Omaggio alla poesia di Corrado Calabrò di Carmen Moscariello
Ho conosciuto per la prima volta la poesia di Corrado
Calabrò nel 1992, quando Giuseppe
Cassieri mi fece dono di due opere,
l’una “Rosso D’Alicudi” di Corrado Calabrò e l’altra di Cristina Campo “”La tigre assenza” a cura di Margherita
Pieracci, Harwel Adelphi, Milano 1991. Due opere che ho molto amato e che mi
hanno poi portato a non abbandonare mai la scrittura dei due poeti.
“Rosso d’Alicudi” con la sua sovra copertina gialla (ormai
stropicciata dal tempo) ha impresso al centro della pagina un lieve disegno in
linee nere: le onde del mare che sembrano un pentagramma; una vela che per metà
svetta verso il cielo e per l’altra metà sotto le onde del mare; qui un pesce
solitario e inquieto cerca l’immenso. L’opera fu stampata da Arnoldo Mondadori
e ha la preziose prefazione di Carlo Bo.
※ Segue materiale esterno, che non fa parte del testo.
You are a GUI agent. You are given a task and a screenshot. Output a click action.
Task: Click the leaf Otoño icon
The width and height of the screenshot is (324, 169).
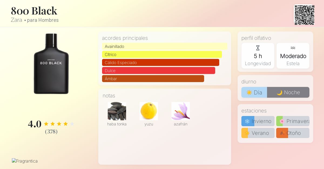pos(282,133)
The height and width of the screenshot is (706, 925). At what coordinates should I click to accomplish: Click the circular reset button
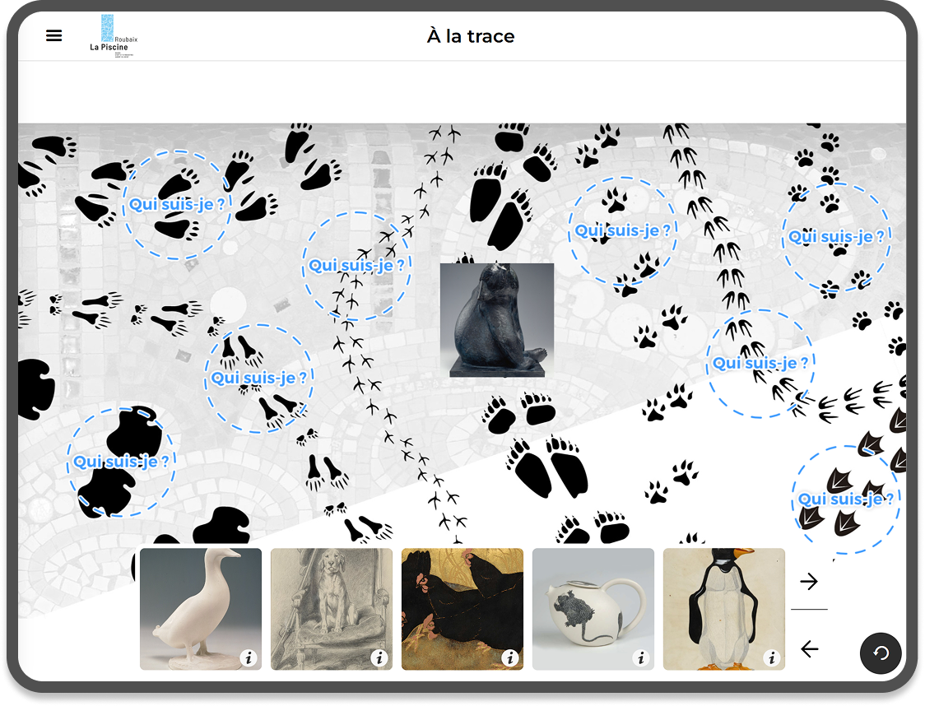point(881,653)

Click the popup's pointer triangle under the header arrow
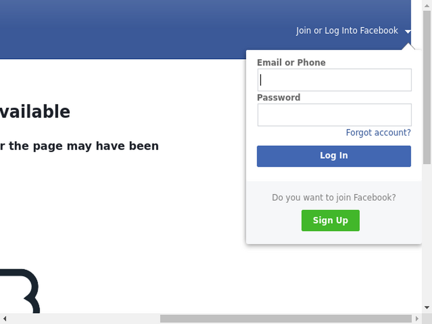click(x=408, y=46)
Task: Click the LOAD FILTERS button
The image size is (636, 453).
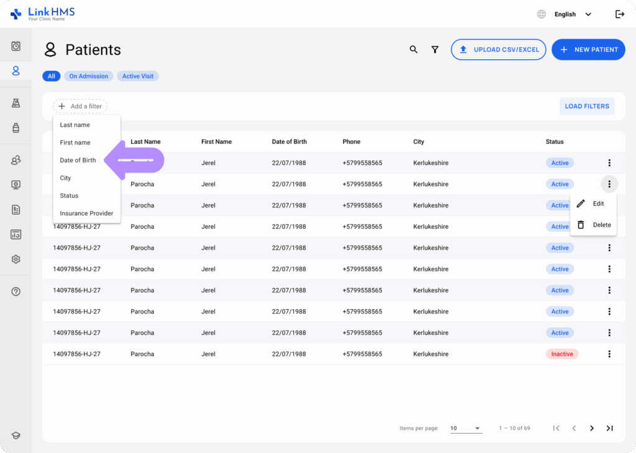Action: pyautogui.click(x=586, y=106)
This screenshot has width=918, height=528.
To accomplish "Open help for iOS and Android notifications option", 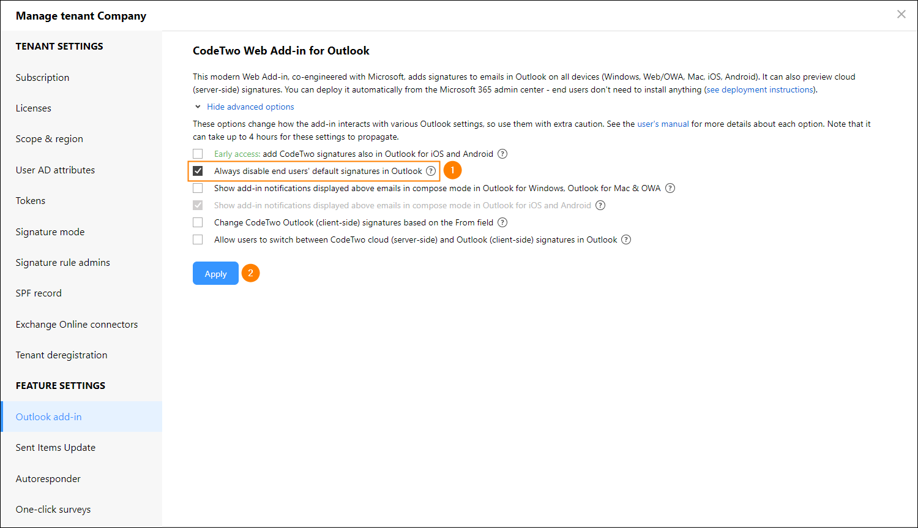I will click(x=600, y=205).
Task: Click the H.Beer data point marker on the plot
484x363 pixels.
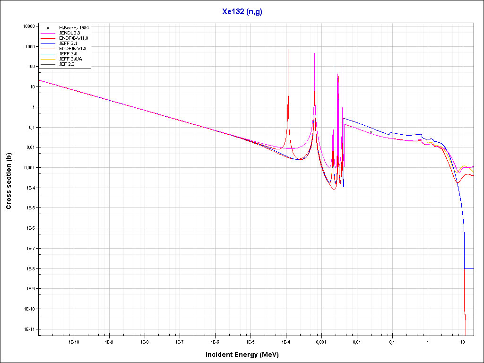Action: pyautogui.click(x=371, y=132)
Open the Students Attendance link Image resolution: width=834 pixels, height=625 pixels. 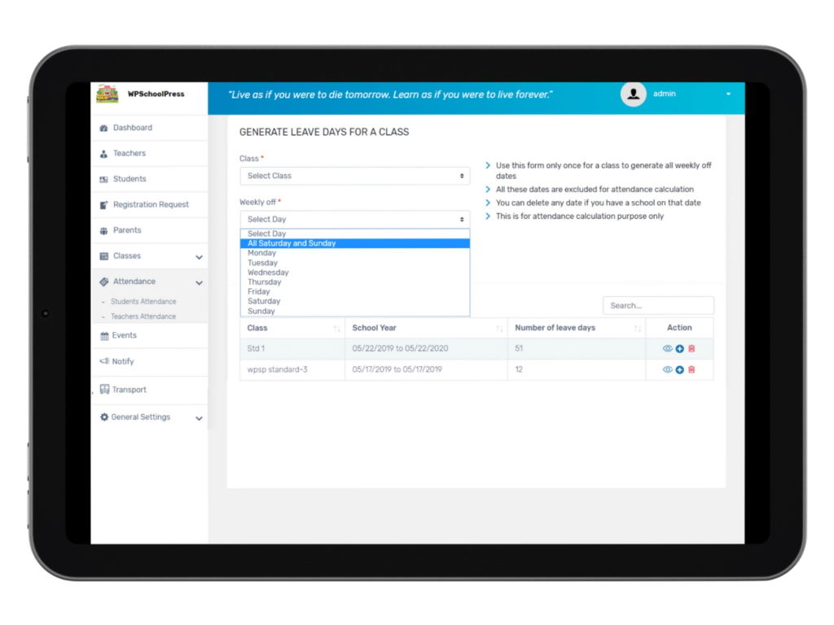[143, 302]
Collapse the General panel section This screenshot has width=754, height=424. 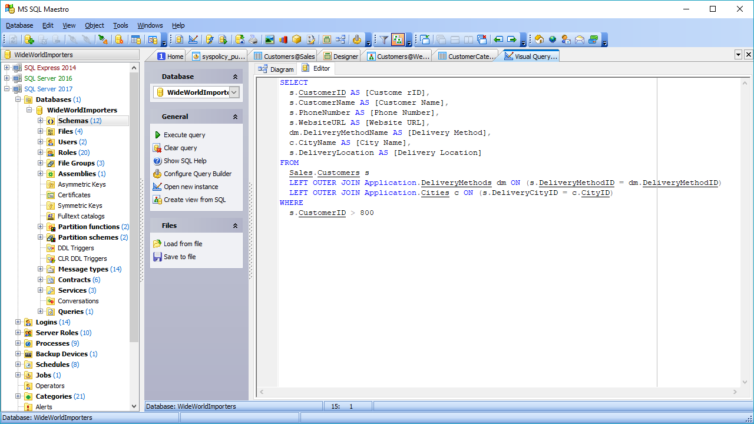click(235, 117)
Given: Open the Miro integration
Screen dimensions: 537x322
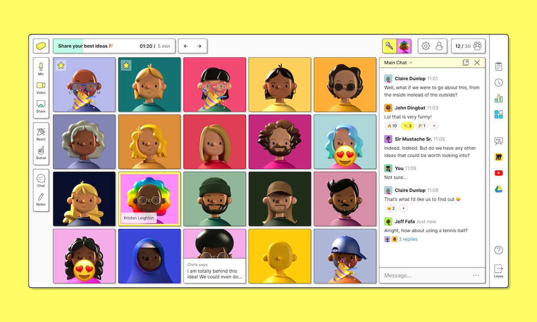Looking at the screenshot, I should 499,157.
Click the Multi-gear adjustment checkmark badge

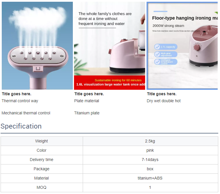point(166,54)
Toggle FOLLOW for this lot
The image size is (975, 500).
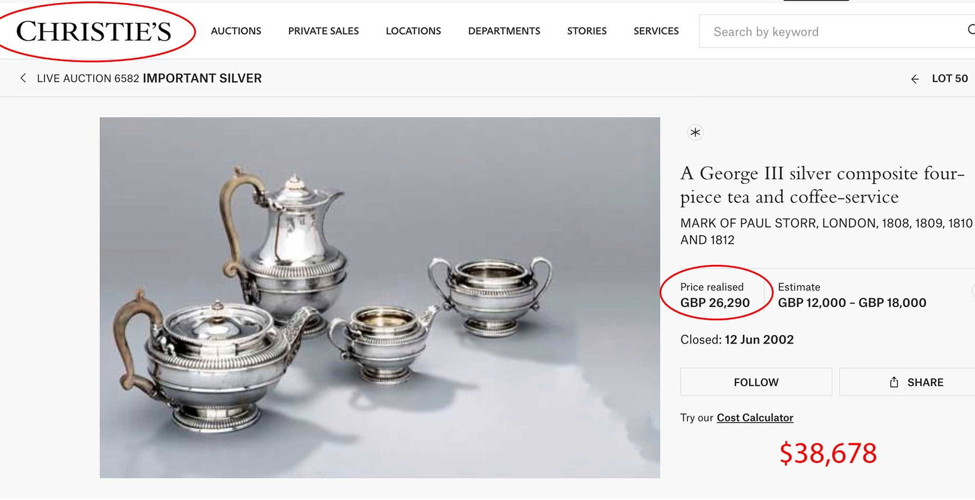(756, 382)
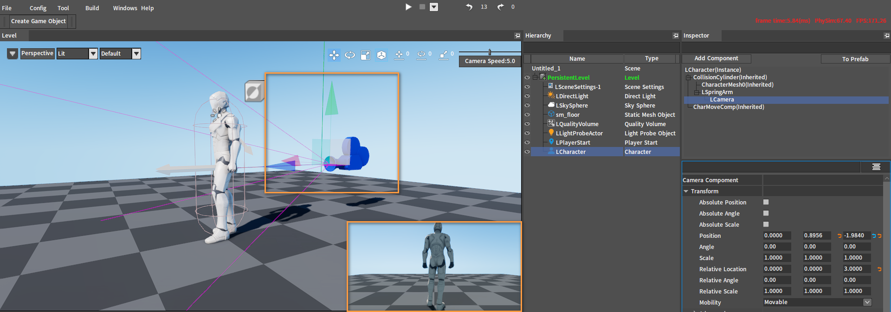Viewport: 891px width, 312px height.
Task: Click the To Prefab button
Action: point(855,59)
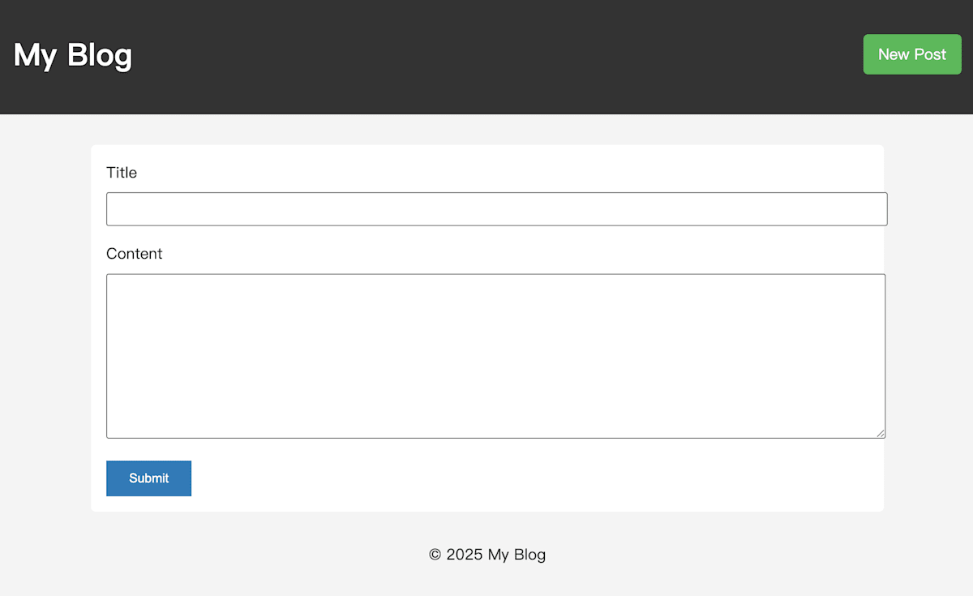Click the copyright footer text
Image resolution: width=973 pixels, height=596 pixels.
(487, 555)
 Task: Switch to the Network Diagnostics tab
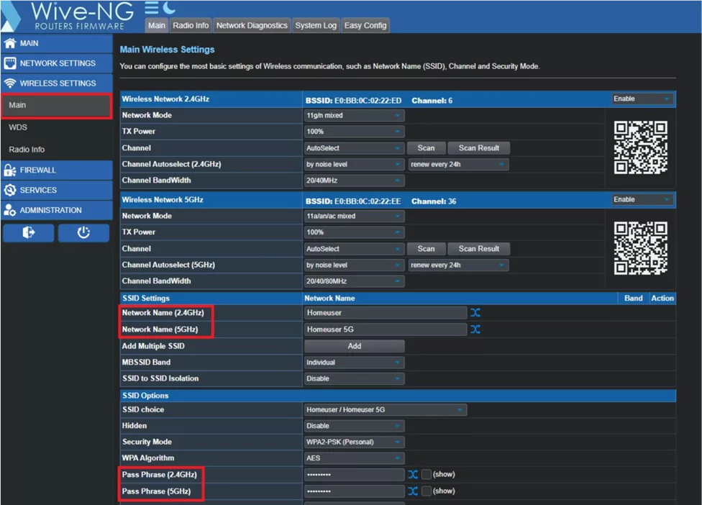[x=252, y=25]
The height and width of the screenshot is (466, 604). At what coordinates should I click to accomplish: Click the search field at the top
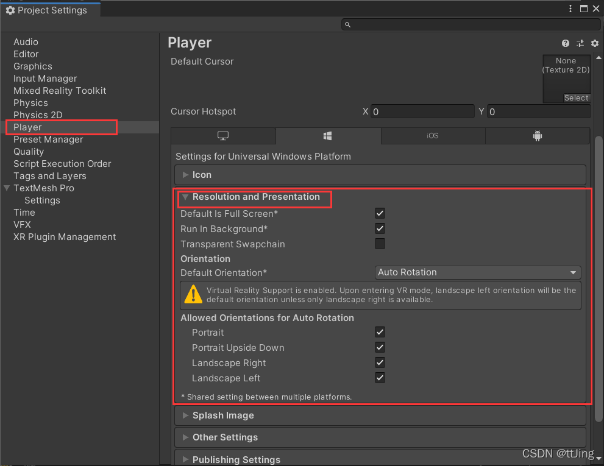tap(469, 24)
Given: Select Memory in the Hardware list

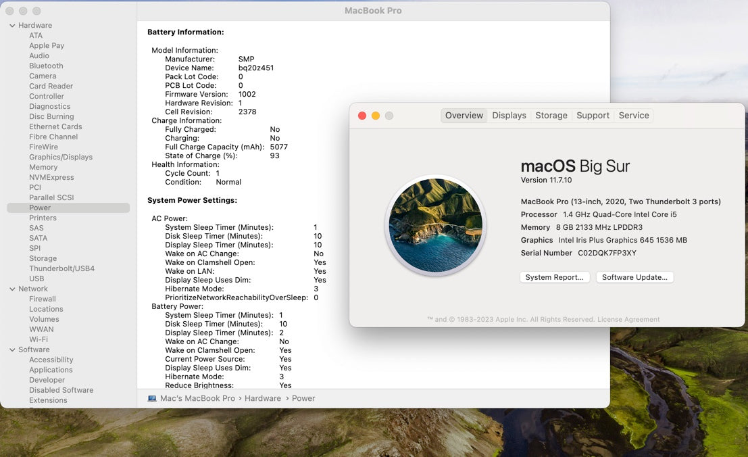Looking at the screenshot, I should (43, 168).
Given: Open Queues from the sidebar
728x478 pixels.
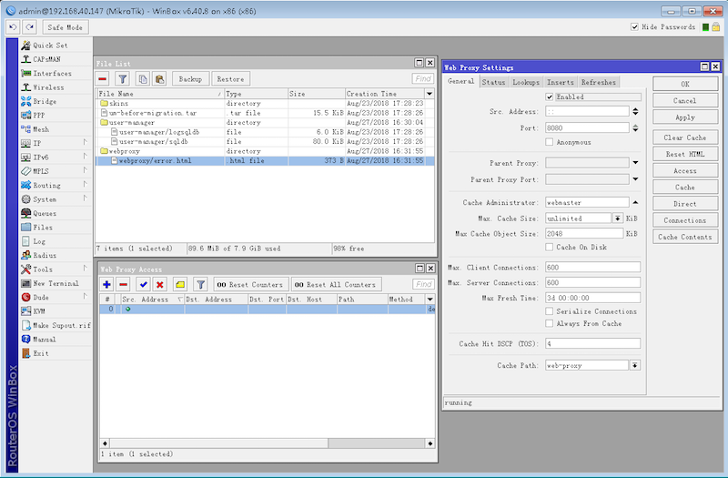Looking at the screenshot, I should click(45, 213).
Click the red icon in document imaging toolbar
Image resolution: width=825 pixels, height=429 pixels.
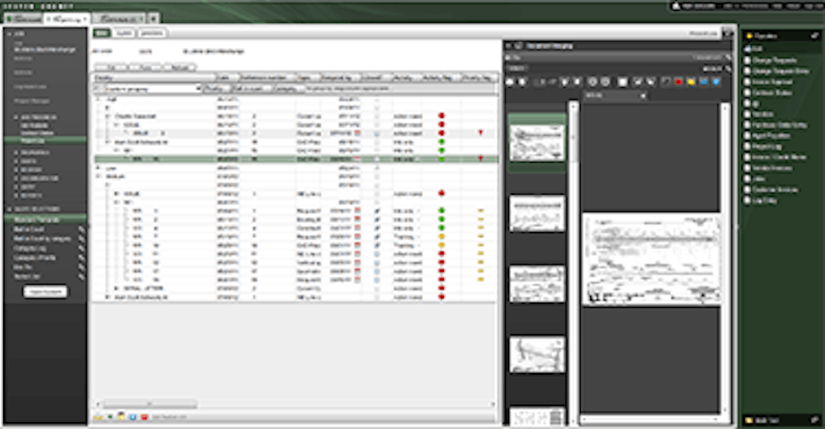[x=678, y=82]
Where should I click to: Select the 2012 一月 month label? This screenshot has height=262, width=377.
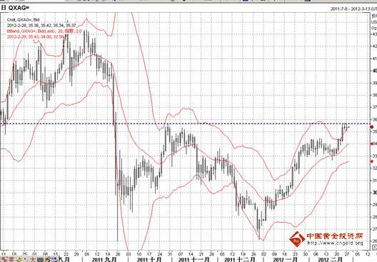[285, 260]
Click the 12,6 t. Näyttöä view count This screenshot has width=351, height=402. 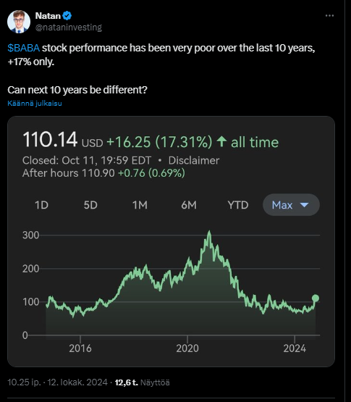coord(142,382)
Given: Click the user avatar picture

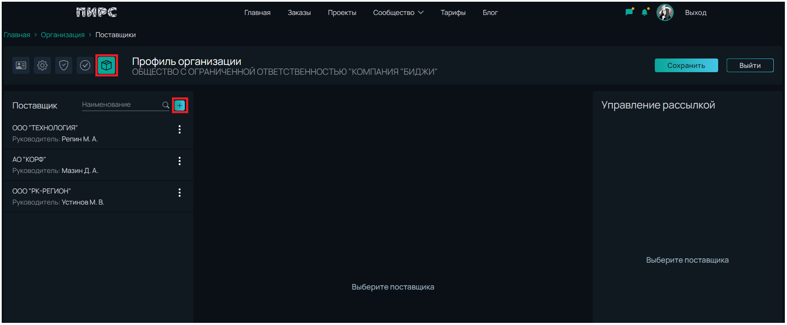Looking at the screenshot, I should (x=665, y=12).
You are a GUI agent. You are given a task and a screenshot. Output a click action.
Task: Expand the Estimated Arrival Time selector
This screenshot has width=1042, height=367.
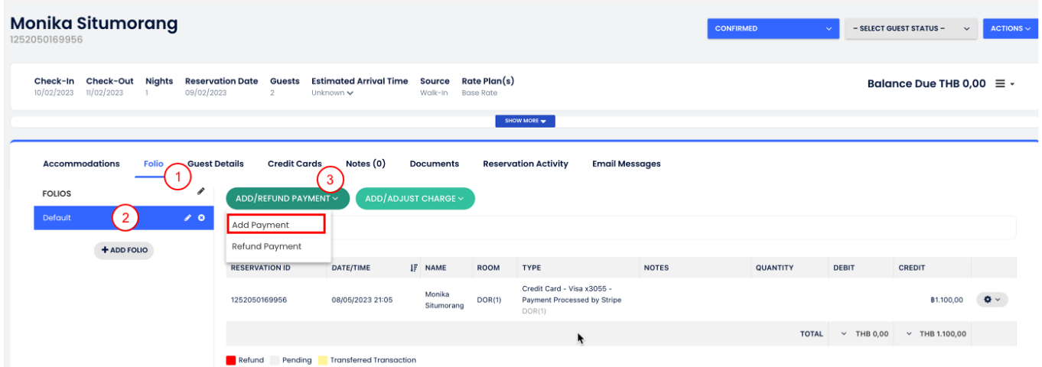click(x=333, y=93)
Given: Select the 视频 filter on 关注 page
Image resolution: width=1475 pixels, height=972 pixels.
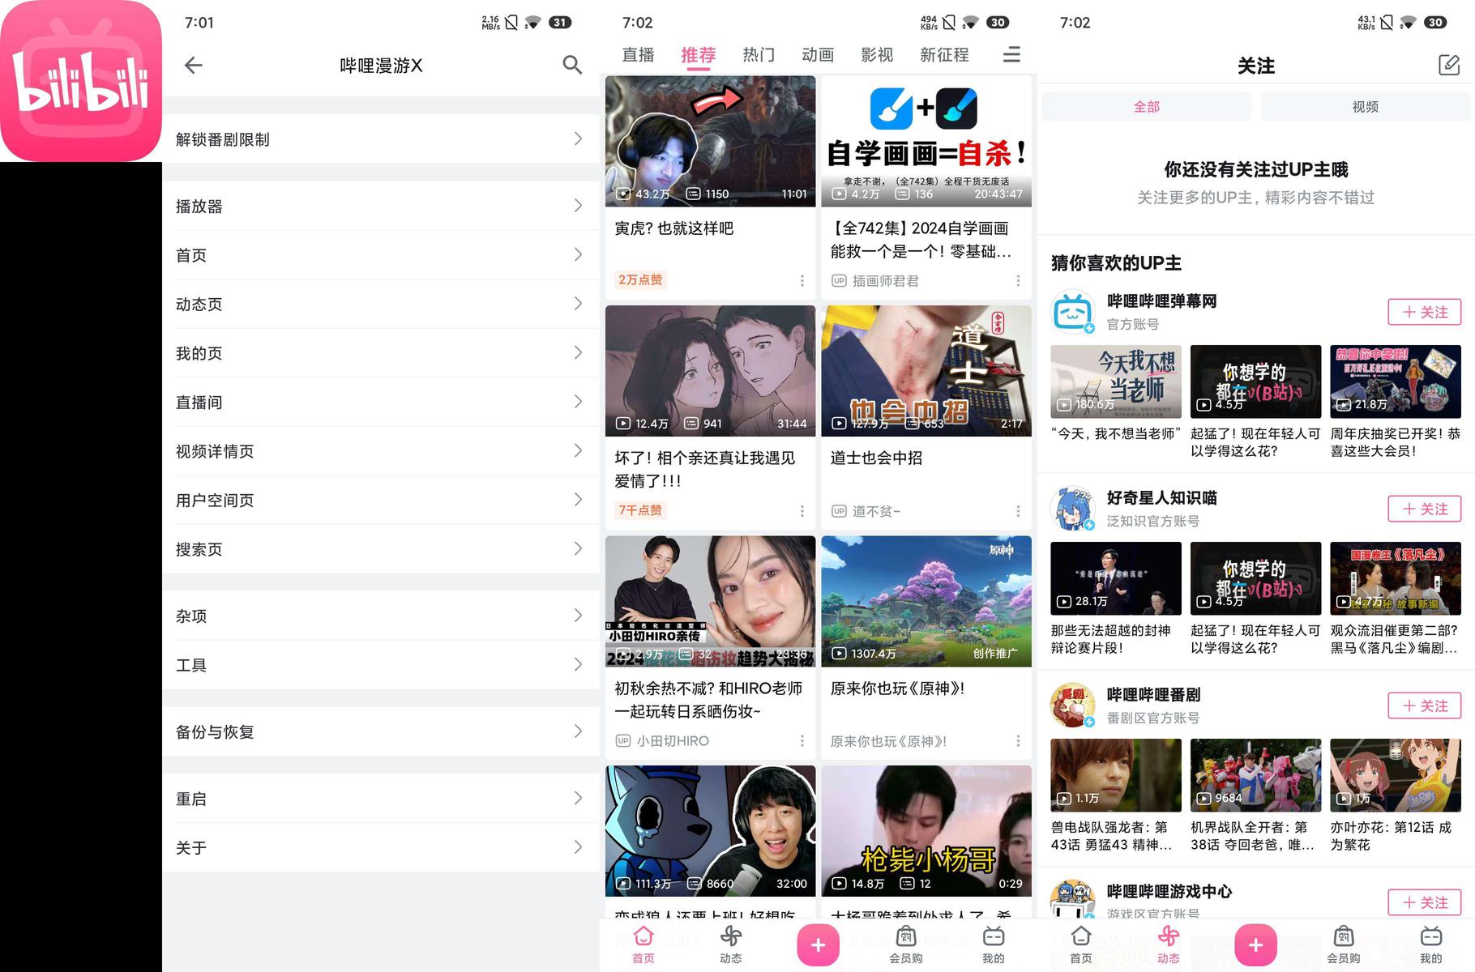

Oggi il libro, che l’attendeva da
tempo, si è arricchito della dedica di Corrado Calabrò che ho conosciuto il
30/10/2016 personalmente, in quel cenacolo di cultura che Angelo Manitta organizza ai Giardini Naxos, qui confluiscono belle energie da tutto il mondo. Quest’anno
per i Manitta è stato strepitoso: hanno pubblicato l’ultima opera di Calabrò
“Mare di Luna” (opera che sta avendo grande successo) con postfazione del
giovane eccellente critico Giuseppe Manitta e hanno avuto l’onore di premiare personalmente (Premio alla carriera) il Poeta. Nell’analisi critica , presentata al pubblico
internazionale, Giuseppe Manitta ha dato altre incisive svolte per comprendere
ancor di più la poesia del Nostro.
Ritornando alla mia prima lettura , al prezioso libro “Rosso d’Alicudi”, noto che porta ancora nelle pagine gli appunti, le
annotazioni e sottolineature che testimoniano non solo una vaga lettura, ma un attento studio. Tra le mie
note leggo: l’opera è una triade divina formata dall’amore, la donna e il mare;
La finalità del canto come una lotta, un impegno preso con la vita; il poeta non conosce resa, cerca l’amore;
sacrifica il poeta sull’altare della nostalgia; la fede, il verso,
l’ostinazione. Appunti sparsi e non persi che mi aiutarono e aiutano ancora ad
entrare nel profondo e misterioso mare del suo inconscio poetico. Nella pagina successiva
alla firma di Carlo Bo, molti appunti in
matita blu (quella che usavano i professori per correggere i compiti degli
alunni), ormai sbiaditi, non più recuperabili, si fa riferimenti a Laura e
Beatrice e al poeta visto come un cavaliere errante, la spada è sguainata e la
vita la vuole vivere con tutte le energie possibili.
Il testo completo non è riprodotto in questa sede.